Algorithms + Data Structures = Programs - Episode 271: Mastermind Algorithms

Starting point is 00:00:00 The first thing that should come to mind is an algorithm called adjacent transform, or at least that's what comes to mind for me, because this is one of the most fundamental algorithms for performing transforms. That's not a basic transform. Your basic transformer map is applying a unary operation to a single element at a time. And then you have your binary transforms where you're performing binary operations on two different sequences of the same length, but that was our two-range-stead transform or zip transform that we talked about when calculating exact matches. And the inverse operation that we want here

Starting point is 00:00:31 is an inverse plus scan. And your plus scan is your partial sum. And so you're getting the inverse of that, which is adjacent difference. So we have the correct algorithm, in my opinion, stencil, adjacent transform, or adjacent map if you're in Haskell. But we also have access to the adjacent difference, which is what we actually want in this case, but we get access to that by inverting a plus scan, which is the whole reason behind adjacent difference in the first place. Welcome to ADSP, the podcast, episode 271 recorded on January 29th, 2026. My name is Connor, and today I chat about the algorithms and combinators behind the mastermind game, including a very beautiful inverse algorithm.

Starting point is 00:01:28 Hello, ADSP listeners. It is currently January 29th at just after 5 p. Eastern Standard Time and was it four hours ago I was outside and minus 12 feels like minus 20 degrees Celsius weather which in Fahrenheit for our American listeners is 10 Fahrenheit feels like minus four Fahrenheit. I was outside running freezing. my hands off and I was listening to a couple podcasts and I realized that I did not have any recorded conversations for tomorrow's episode because I've been so busy. There was an internal conference at NVIDIA this week and there's been a lot on the go. It slipped my mind. I was supposed to

Starting point is 00:02:35 organize a recording with Ben. That did not. happen. And we've only got a couple hours left. So we're back with another solo recording. I mentioned in the last couple episodes that there was going to be a podcast called the podcast purge. But we're going to do that. We're going to record that later. And maybe we won't even record it. But I have something else I want to talk about, which I can't remember if it was with Bryce or with Ben, that in the last month, I was programming the solution to the mastermind game, and I came across a beautiful, beautiful application of an inverse algorithm.
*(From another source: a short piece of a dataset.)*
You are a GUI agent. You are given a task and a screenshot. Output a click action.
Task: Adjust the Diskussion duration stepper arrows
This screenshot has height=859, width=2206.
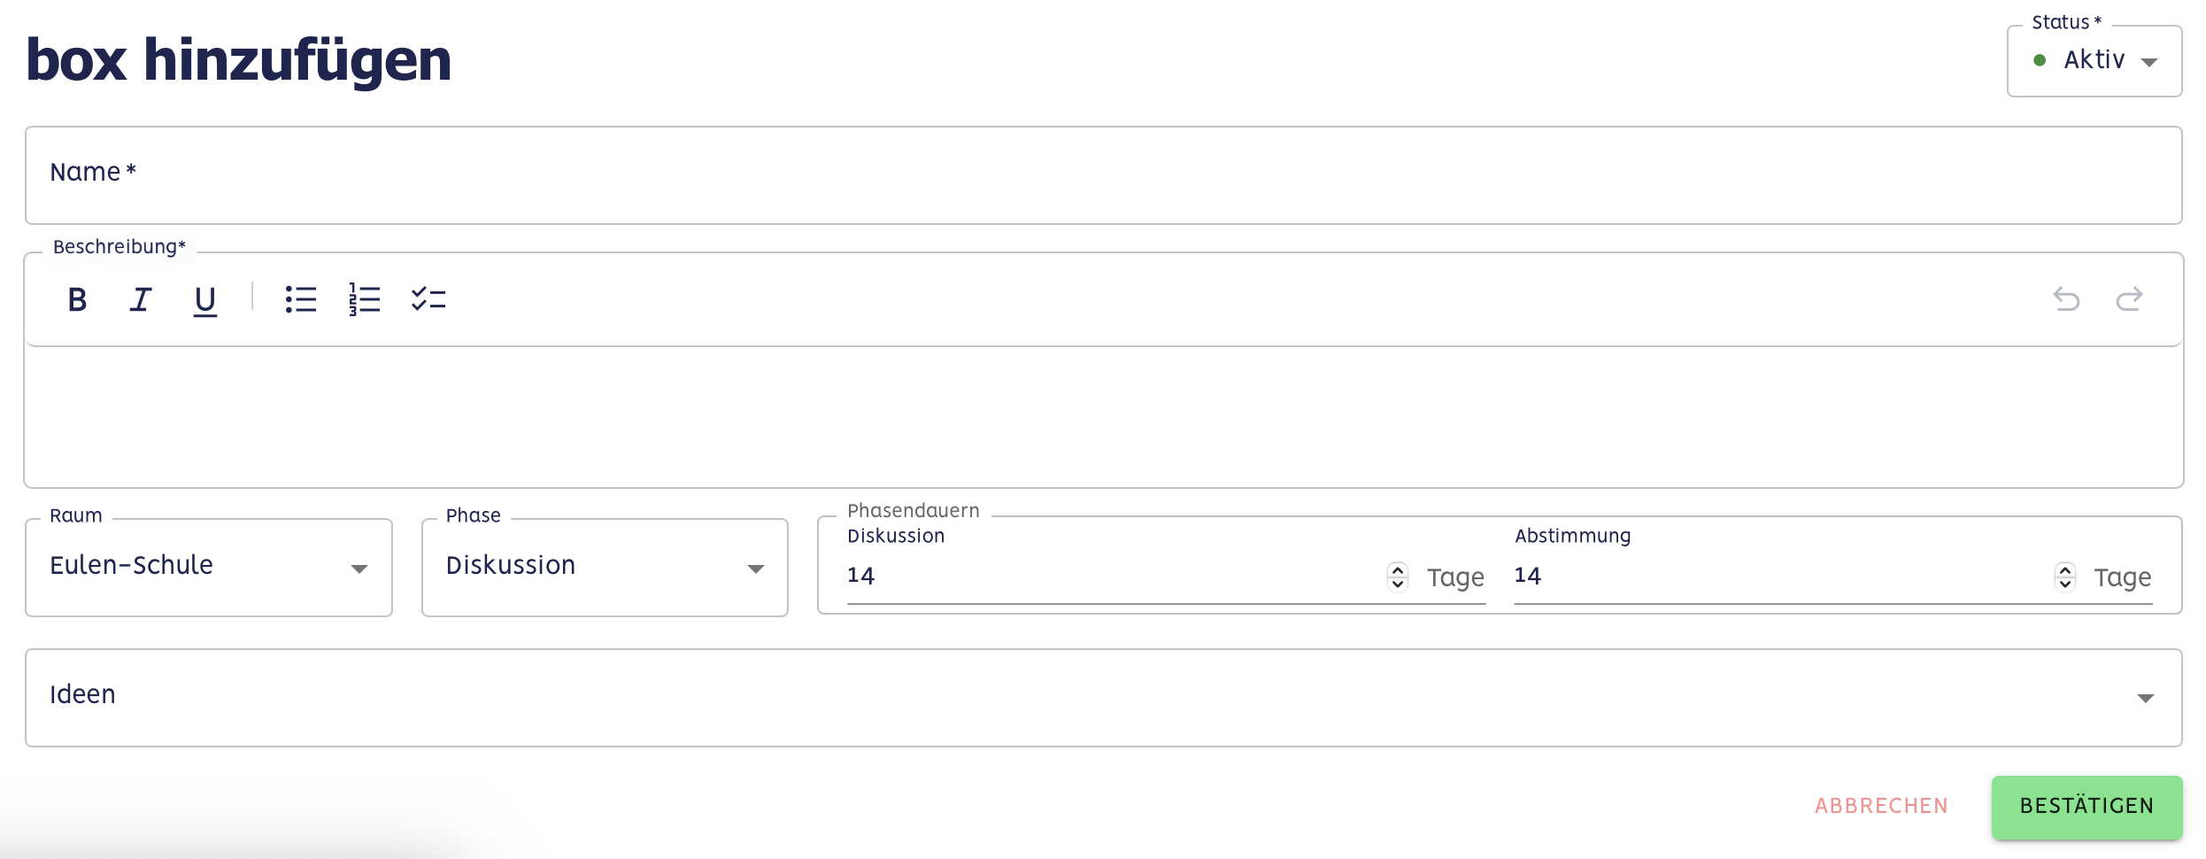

Starting point is 00:03:22 And so this episode will be entitled Mastermind Algorithms, and I'll explain the game. If you've seen one of my talks or Amar Shah's talk, you'll already know this game, or potentially I'm assuming, I don't know, in how many countries this game, exists, but probably 50% of folks have played this game at some point. But anyways, that's what today's solo episode is going to be about. We'll see how long this runs for. It'll probably be a shorter episode, but I think it's pretty fantastic when I realized you could use an inverse

Starting point is 00:03:55 algorithm to solve this problem a little bit more beautifully. So Mastermind is a game that is played by two people. There is a code maker and a code breaker. And you have eight colors to typically to choose from, but for the purposes of programming this problem, I use the numbers one to eight. Usually it's like red, orange, yellow, blue, whatever, eight colors, but numbers, colors, they work just as well. And in the physical game, you choose a four color code. Now, you can use duplicate colors, so your code can be four reds in a row. You can use all unique colors. It can be red, orange, yellow, green. You can use two reds, two oranges, et cetera. and the goal is that I think there's like 10 or so guesses,

Starting point is 00:04:39 and the code breaker has to guess the code within that number of guesses. So not dissimilar. Honestly, I'm pretty sure wordal was inspired by Mastermind. So instead of having random colors and a random sequence, you have a set of 2,000 plus or minus words and only a certain, it has to be a valid word in order for it to be a wordal possibility. whereas in Mastermind, it can be any combination permutation of those eight colors, including duplicate colors.

Starting point is 00:05:11 And the information that you get with each guess is the exact same information you get with Wordle. Instead of having green and yellow to indicate correct letters in the correct spot and wrong letters in the wrong spot, you usually have a red and white pin that goes beside your clue. So honestly, yeah, Wordle, I did not think about Wordle when I started talking about this. but Wordle clearly is a, you know, hybrid version of Scrabble and Mastermind. And in the 2014 Strange Loop Talk, which I have referenced in many of my talks and many of my podcast episodes, Amarshaw gave a talk called Point Free or Die.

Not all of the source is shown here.